# ACTIVITY
Return the data below exactly, but only from the line containing "通知公告 (1498, 452)" through the line containing "学院工会 (1331, 147)", with both of those lines included.

[Pixel coordinate grounding data]
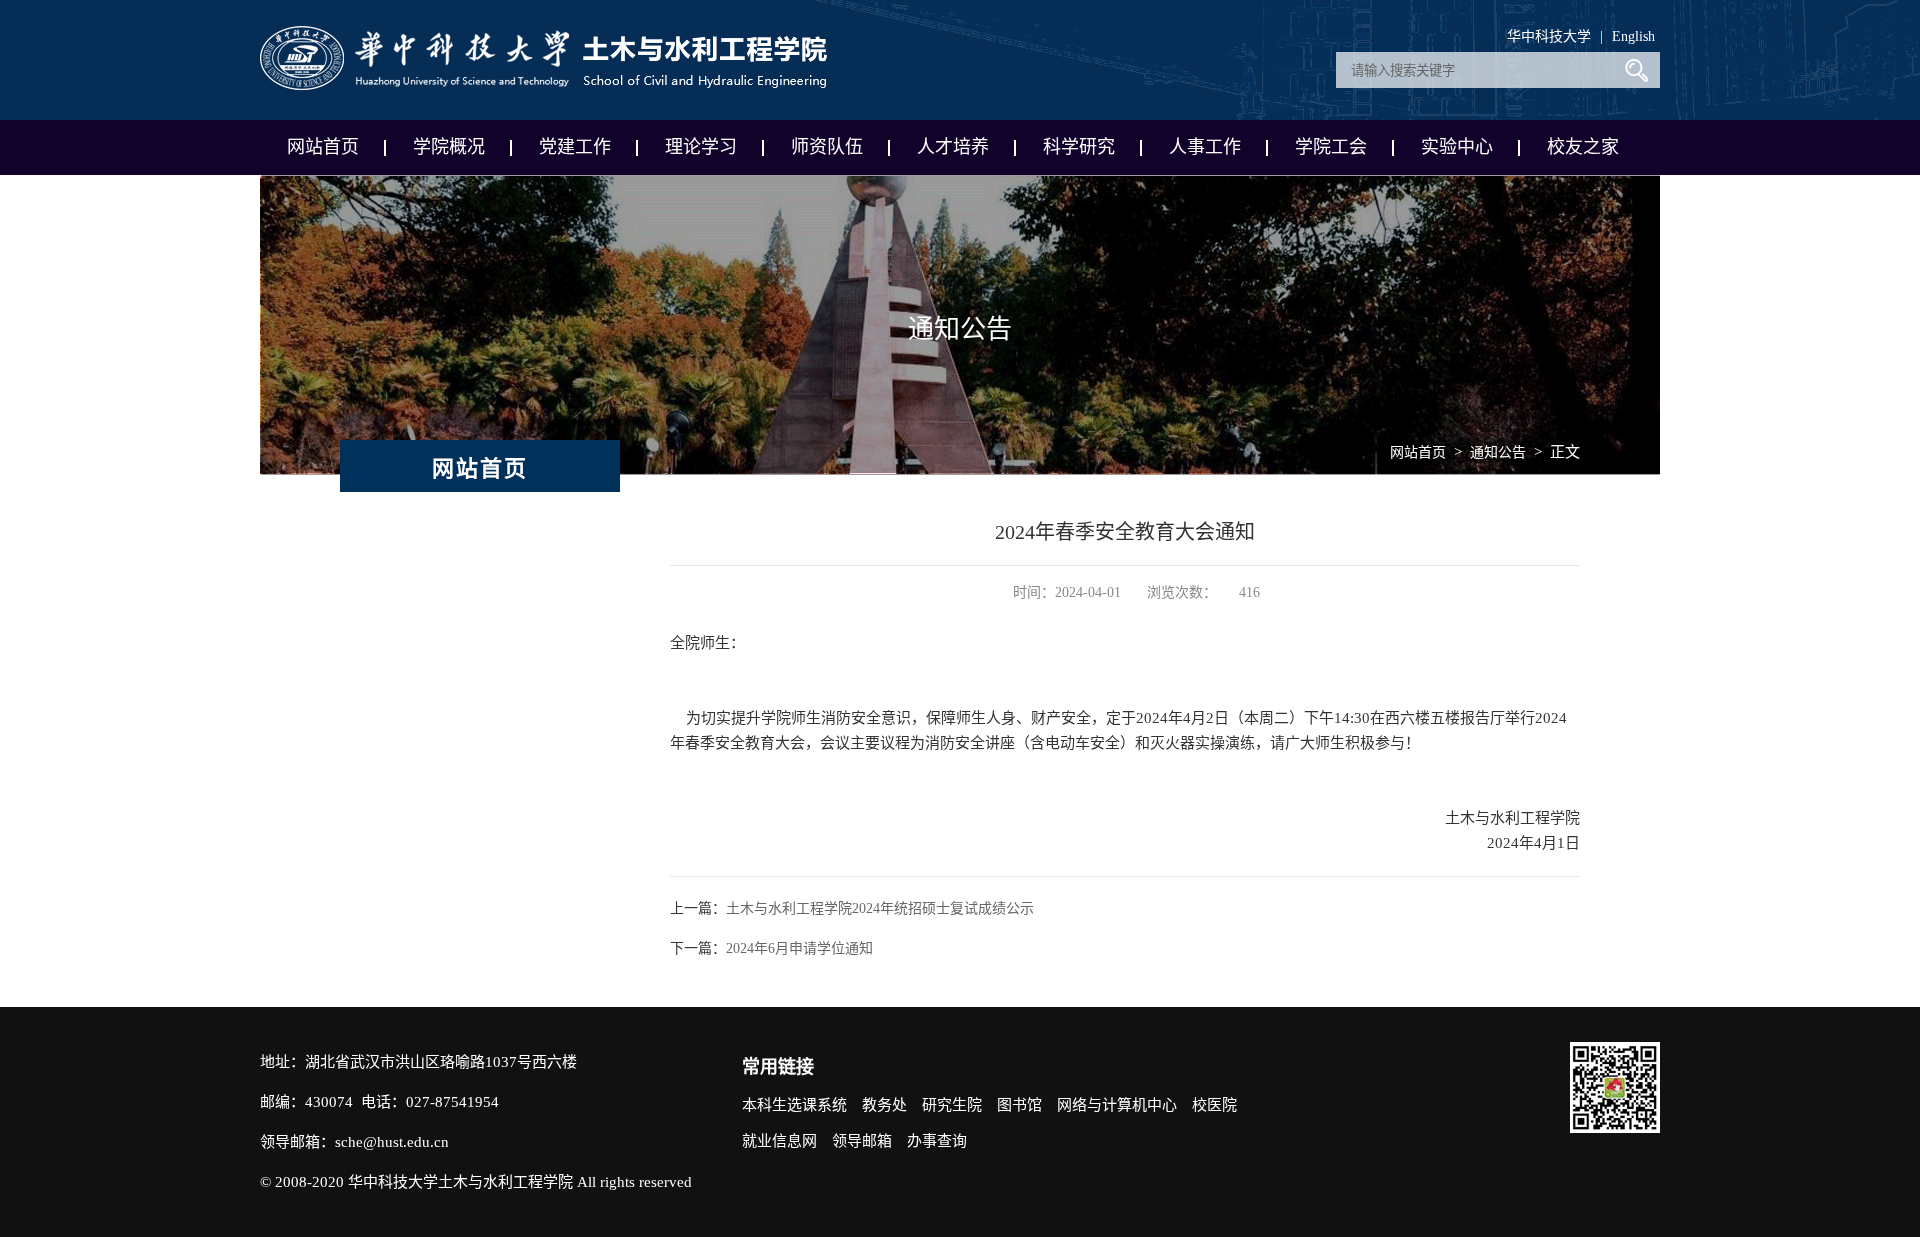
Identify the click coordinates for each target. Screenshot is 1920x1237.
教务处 (884, 1105)
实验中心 (1457, 147)
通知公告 (1498, 452)
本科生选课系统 (794, 1105)
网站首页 (323, 147)
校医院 (1214, 1105)
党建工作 (575, 147)
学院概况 (449, 147)
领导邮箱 (862, 1141)
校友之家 (1583, 147)
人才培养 (953, 147)
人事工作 (1205, 147)
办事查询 (937, 1141)
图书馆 (1019, 1105)
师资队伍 (827, 147)
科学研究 (1079, 147)
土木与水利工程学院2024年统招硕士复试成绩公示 (880, 908)
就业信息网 (779, 1141)
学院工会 (1331, 147)
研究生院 (952, 1105)
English (1633, 36)
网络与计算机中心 (1117, 1105)
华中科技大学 (1549, 36)
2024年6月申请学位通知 (799, 948)
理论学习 (701, 147)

# RESULT FOR THIS EXERCISE
通知公告 (1498, 452)
本科生选课系统 (794, 1105)
网站首页 (323, 147)
校医院 (1214, 1105)
党建工作 (575, 147)
学院概况 (449, 147)
领导邮箱 (862, 1141)
校友之家 (1583, 147)
人才培养 (953, 147)
人事工作 (1205, 147)
办事查询 (937, 1141)
图书馆 (1019, 1105)
师资队伍 (827, 147)
科学研究 (1079, 147)
土木与水利工程学院2024年统招硕士复试成绩公示 (880, 908)
就业信息网 (779, 1141)
学院工会 (1331, 147)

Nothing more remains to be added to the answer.